At archrival JPMorgan (NYSE:JPM), Jamie Dimon is on record as saying, presumably sarcastically, that increasingly onerous regulations are turning his traders to the talking cure. Complaining about the Volcker Rule, he told Fox News that for “every trader, we are going to have to have a lawyer, a compliance officer, a doctor to see what their testosterone levels are, and a shrink, ‘what is your intent?’” Meanwhile, his unerringly optimistic assessment of the beleaguered bank has many market mavens suggesting the man is either thinking magically or in deep denial.
 
Mr. Dimon could probably make an armchair diagnosis himself, couch not needed, having earned a degree in psychology and economics at Tufts University. (Since psych students tend to be especially depressed, his current blues likely long pre-date the “London Whale.”) At any rate, Dimon’s wallet will thank him for eschewing the former profession in favor of the latter. While therapists in Manhattan — much like their fictional Seattle counterparts — make good money, average salaries in the industry hardly compare with the $18.7 million Dimon earned in 2012.
 
For his part, Blackstone (NYSE:BX) chief Stephen Schwarzman also majored in psychology at Yale, as part of an "interdisciplinary" mix encompassing three other subjects. Based on the $3 million birthday bash he threw for himself, there may be certain narcissistic tendencies at work here.
 
Speaking of work, last year an intensely controversial article in CFA Magazine made waves for suggesting as many as 10% of Wall Street’s employees may be psychopaths. A more recent study in the Journal of Financial Therapy — yes there really is such a Stuart Smalley publication for the 1% — found that 93% of brokers were affected by some type of post-traumatic stress disorder resulting from the Great Recession.
 
In recent times the stigma of seeing a shrink, while still palpable, has diminished somewhat among CEOs. Indeed, Daniel Vasella, longtime leader of Swiss pharmaceutical firm Novartis (NYSE:NVS), actually was a psychoanalyst in his previous life.
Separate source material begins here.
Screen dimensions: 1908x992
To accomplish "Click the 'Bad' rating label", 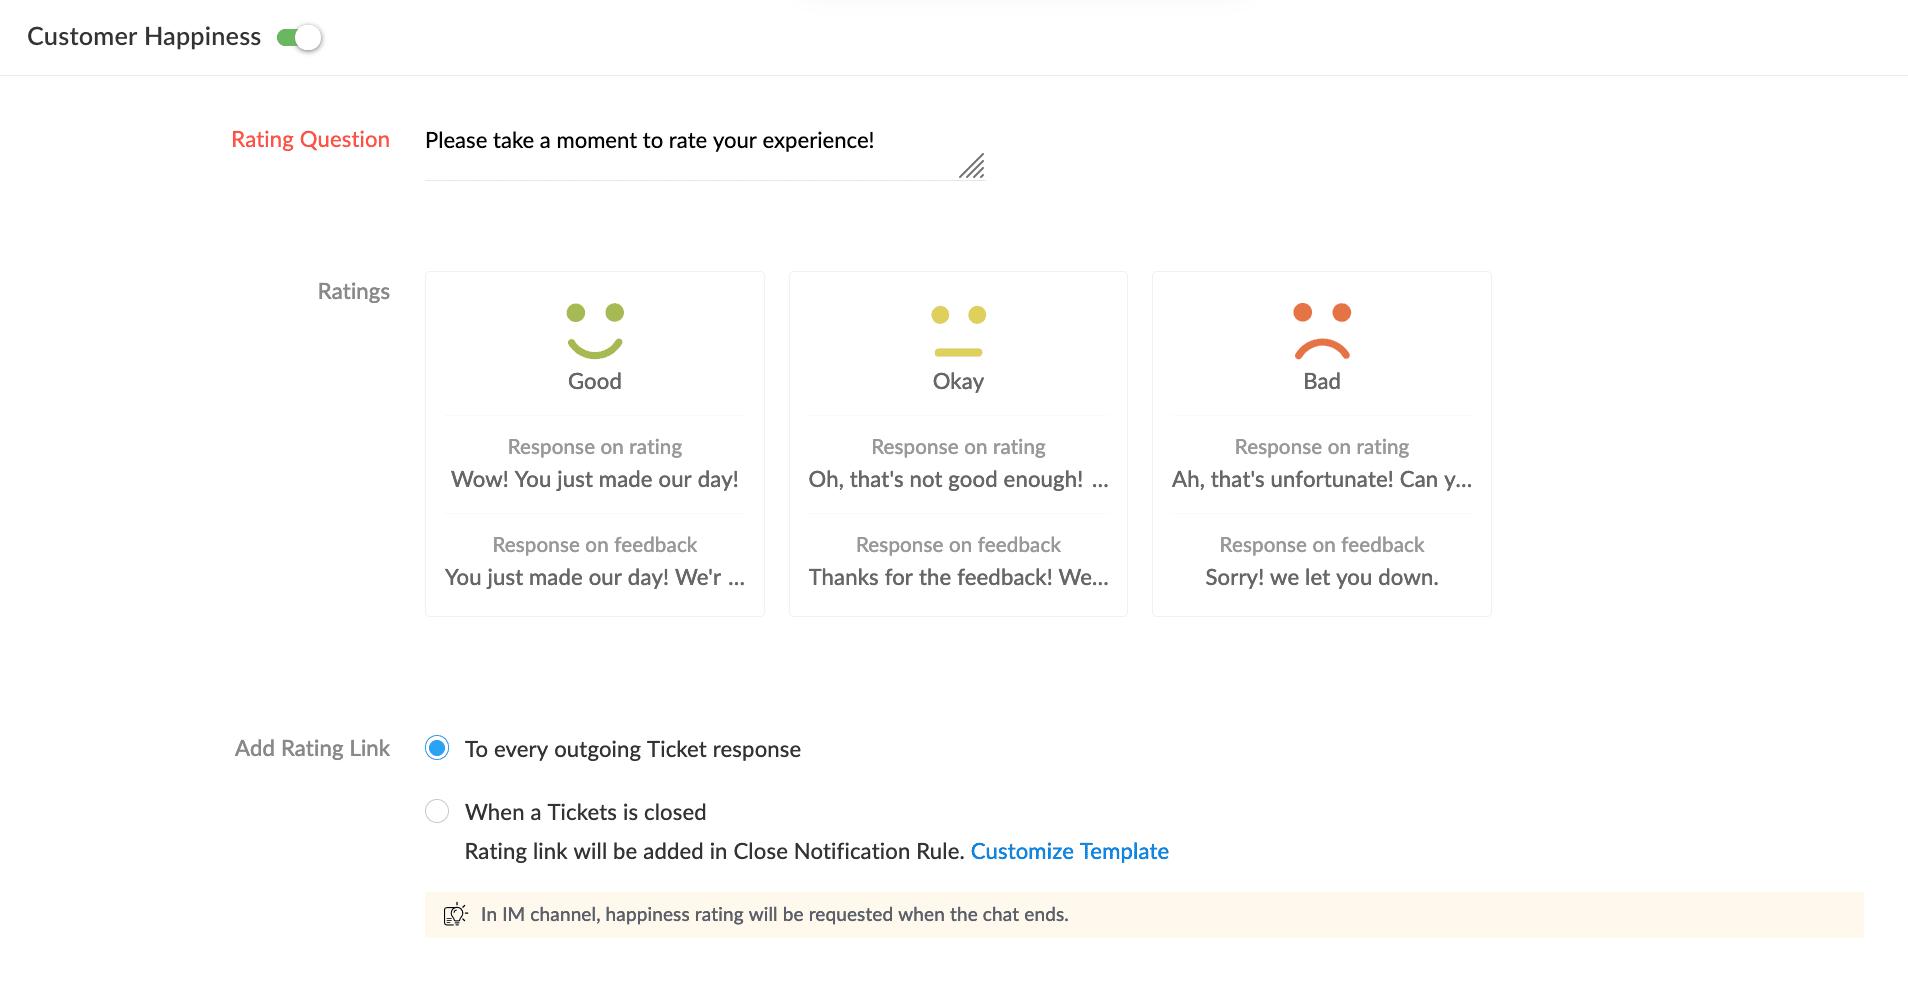I will (x=1322, y=381).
What’s on a man’s mind? In this guy’s case it might be money, for the drug giant has just hit a historic high.
 
Our hour – or rather 45 minutes, for which you will be billed $300 -- is almost up, but anyone who doubts the role that moods play in markets might like to know that September — which sees the most precipitous plunge in sunlight all year — has also historically been the single worst month for stocks. (Here is a S.A.D. article on the subject, by the appropriately named Joe Light.)
 
And with that, it’s Goodnight Vienna. But before I sign off -- hopefully with greater legibility than our Treasury Secretary exhibits in his indecipherable scrawl -- it is worth noting that another Sigmund, of the fabled Warburg banking family, was among many financiers to put great stock in handwriting analysis. For those who feel graphology is voodoo economics, investing in Signature Bank (NASDAQ:SBNY) may be the better bet. Shares reached a fresh lifetime peak this week after third quarter earnings beat Street estimates by a nickel. Exactly enough, as it happens, to unload all of your issues on Schulz's Lucy.